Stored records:
╭──

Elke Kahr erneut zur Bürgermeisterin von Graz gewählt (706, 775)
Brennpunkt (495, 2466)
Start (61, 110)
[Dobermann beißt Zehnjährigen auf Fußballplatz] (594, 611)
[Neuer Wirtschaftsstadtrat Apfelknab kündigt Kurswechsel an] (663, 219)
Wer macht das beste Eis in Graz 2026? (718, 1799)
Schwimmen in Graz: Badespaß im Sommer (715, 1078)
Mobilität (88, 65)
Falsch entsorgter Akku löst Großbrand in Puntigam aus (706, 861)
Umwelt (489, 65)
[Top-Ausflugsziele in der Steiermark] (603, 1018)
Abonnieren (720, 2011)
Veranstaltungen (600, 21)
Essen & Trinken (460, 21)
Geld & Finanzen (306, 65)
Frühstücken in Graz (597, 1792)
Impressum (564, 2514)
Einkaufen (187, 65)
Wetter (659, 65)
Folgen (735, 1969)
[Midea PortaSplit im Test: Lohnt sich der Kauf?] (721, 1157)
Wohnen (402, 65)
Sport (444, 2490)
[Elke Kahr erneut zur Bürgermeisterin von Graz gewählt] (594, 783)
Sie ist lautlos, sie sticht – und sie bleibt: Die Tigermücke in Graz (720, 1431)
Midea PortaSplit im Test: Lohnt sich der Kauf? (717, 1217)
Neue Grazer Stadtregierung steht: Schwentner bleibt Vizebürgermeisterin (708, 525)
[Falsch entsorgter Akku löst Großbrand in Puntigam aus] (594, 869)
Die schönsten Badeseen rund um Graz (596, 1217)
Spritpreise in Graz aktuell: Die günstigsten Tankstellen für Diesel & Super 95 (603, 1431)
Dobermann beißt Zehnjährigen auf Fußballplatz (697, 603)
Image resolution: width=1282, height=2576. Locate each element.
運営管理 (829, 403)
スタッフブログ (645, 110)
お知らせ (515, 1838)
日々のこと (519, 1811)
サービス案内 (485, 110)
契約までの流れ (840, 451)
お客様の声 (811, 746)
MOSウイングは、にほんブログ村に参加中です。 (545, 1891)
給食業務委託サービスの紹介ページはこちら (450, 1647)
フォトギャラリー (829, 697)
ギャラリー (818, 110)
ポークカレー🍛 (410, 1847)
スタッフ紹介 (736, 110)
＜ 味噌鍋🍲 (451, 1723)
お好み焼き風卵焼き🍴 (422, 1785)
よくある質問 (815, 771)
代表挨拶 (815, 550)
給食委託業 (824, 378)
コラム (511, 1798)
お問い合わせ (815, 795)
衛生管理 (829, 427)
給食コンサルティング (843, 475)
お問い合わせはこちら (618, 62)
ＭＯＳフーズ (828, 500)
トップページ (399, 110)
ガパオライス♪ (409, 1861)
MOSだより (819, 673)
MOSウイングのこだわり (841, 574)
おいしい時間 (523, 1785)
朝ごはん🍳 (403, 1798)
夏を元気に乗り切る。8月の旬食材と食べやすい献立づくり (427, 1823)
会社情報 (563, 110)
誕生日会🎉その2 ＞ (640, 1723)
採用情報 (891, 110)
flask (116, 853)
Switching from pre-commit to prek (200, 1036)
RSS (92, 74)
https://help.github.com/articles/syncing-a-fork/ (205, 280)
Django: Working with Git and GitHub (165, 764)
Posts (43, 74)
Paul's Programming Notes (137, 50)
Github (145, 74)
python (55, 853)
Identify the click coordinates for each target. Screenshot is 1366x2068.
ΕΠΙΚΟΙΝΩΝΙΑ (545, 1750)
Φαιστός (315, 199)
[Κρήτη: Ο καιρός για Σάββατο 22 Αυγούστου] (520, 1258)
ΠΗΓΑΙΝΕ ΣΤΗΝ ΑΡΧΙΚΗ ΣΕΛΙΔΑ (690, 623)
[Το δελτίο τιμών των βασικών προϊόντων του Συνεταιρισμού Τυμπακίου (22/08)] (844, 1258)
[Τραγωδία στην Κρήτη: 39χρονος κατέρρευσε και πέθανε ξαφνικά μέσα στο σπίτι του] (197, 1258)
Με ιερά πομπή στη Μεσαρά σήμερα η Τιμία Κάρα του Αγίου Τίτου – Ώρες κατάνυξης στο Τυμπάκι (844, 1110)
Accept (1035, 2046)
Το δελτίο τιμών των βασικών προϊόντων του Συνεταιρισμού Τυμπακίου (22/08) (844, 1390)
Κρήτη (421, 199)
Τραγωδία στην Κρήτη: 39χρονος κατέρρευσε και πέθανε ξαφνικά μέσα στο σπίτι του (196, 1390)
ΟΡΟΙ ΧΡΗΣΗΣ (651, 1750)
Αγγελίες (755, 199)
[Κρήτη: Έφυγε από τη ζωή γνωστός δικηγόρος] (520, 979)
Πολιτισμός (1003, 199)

╰──

_Exercise brief_
Every line of the data must appear again in the answer, exactly as written.

_Worked solution_
Elke Kahr erneut zur Bürgermeisterin von Graz gewählt (706, 775)
Brennpunkt (495, 2466)
Start (61, 110)
[Dobermann beißt Zehnjährigen auf Fußballplatz] (594, 611)
[Neuer Wirtschaftsstadtrat Apfelknab kündigt Kurswechsel an] (663, 219)
Wer macht das beste Eis in Graz 2026? (718, 1799)
Schwimmen in Graz: Badespaß im Sommer (715, 1078)
Mobilität (88, 65)
Falsch entsorgter Akku löst Großbrand in Puntigam aus (706, 861)
Umwelt (489, 65)
[Top-Ausflugsziele in der Steiermark] (603, 1018)
Abonnieren (720, 2011)
Veranstaltungen (600, 21)
Essen & Trinken (460, 21)
Geld & Finanzen (306, 65)
Frühstücken in Graz (597, 1792)
Impressum (564, 2514)
Einkaufen (187, 65)
Wetter (659, 65)
Folgen (735, 1969)
[Midea PortaSplit im Test: Lohnt sich der Kauf?] (721, 1157)
Wohnen (402, 65)
Sport (444, 2490)
[Elke Kahr erneut zur Bürgermeisterin von Graz gewählt] (594, 783)
Sie ist lautlos, sie sticht – und sie bleibt: Die Tigermücke in Graz (720, 1431)
Midea PortaSplit im Test: Lohnt sich der Kauf? (717, 1217)
Neue Grazer Stadtregierung steht: Schwentner bleibt Vizebürgermeisterin (708, 525)
[Falsch entsorgter Akku löst Großbrand in Puntigam aus] (594, 869)
Die schönsten Badeseen rund um Graz (596, 1217)
Spritpreise in Graz aktuell: Die günstigsten Tankstellen für Diesel & Super 95 (603, 1431)
Dobermann beißt Zehnjährigen auf Fußballplatz (697, 603)
Image resolution: width=1282, height=2576. Locate each element.
運営管理 (829, 403)
スタッフブログ (645, 110)
お知らせ (515, 1838)
日々のこと (519, 1811)
サービス案内 (485, 110)
契約までの流れ (840, 451)
お客様の声 (811, 746)
MOSウイングは、にほんブログ村に参加中です。 (545, 1891)
給食業務委託サービスの紹介ページはこちら (450, 1647)
フォトギャラリー (829, 697)
ギャラリー (818, 110)
ポークカレー🍛 (410, 1847)
スタッフ紹介 (736, 110)
＜ 味噌鍋🍲 (451, 1723)
お好み焼き風卵焼き🍴 (422, 1785)
よくある質問 (815, 771)
代表挨拶 (815, 550)
給食委託業 (824, 378)
コラム (511, 1798)
お問い合わせ (815, 795)
衛生管理 (829, 427)
給食コンサルティング (843, 475)
お問い合わせはこちら (618, 62)
ＭＯＳフーズ (828, 500)
トップページ (399, 110)
ガパオライス♪ (409, 1861)
MOSだより (819, 673)
MOSウイングのこだわり (841, 574)
おいしい時間 (523, 1785)
朝ごはん🍳 (403, 1798)
夏を元気に乗り切る。8月の旬食材と食べやすい献立づくり (427, 1823)
会社情報 (563, 110)
誕生日会🎉その2 ＞ (640, 1723)
採用情報 (891, 110)
flask (116, 853)
Switching from pre-commit to prek (200, 1036)
RSS (92, 74)
https://help.github.com/articles/syncing-a-fork/ (205, 280)
Django: Working with Git and GitHub (165, 764)
Posts (43, 74)
Paul's Programming Notes (137, 50)
Github (145, 74)
python (55, 853)
Identify the click coordinates for each target. Screenshot is 1366x2068.
ΕΠΙΚΟΙΝΩΝΙΑ (545, 1750)
Φαιστός (315, 199)
[Κρήτη: Ο καιρός για Σάββατο 22 Αυγούστου] (520, 1258)
ΠΗΓΑΙΝΕ ΣΤΗΝ ΑΡΧΙΚΗ ΣΕΛΙΔΑ (690, 623)
[Το δελτίο τιμών των βασικών προϊόντων του Συνεταιρισμού Τυμπακίου (22/08)] (844, 1258)
[Τραγωδία στην Κρήτη: 39χρονος κατέρρευσε και πέθανε ξαφνικά μέσα στο σπίτι του] (197, 1258)
Με ιερά πομπή στη Μεσαρά σήμερα η Τιμία Κάρα του Αγίου Τίτου – Ώρες κατάνυξης στο Τυμπάκι (844, 1110)
Accept (1035, 2046)
Το δελτίο τιμών των βασικών προϊόντων του Συνεταιρισμού Τυμπακίου (22/08) (844, 1390)
Κρήτη (421, 199)
Τραγωδία στην Κρήτη: 39χρονος κατέρρευσε και πέθανε ξαφνικά μέσα στο σπίτι του (196, 1390)
ΟΡΟΙ ΧΡΗΣΗΣ (651, 1750)
Αγγελίες (755, 199)
[Κρήτη: Έφυγε από τη ζωή γνωστός δικηγόρος] (520, 979)
Πολιτισμός (1003, 199)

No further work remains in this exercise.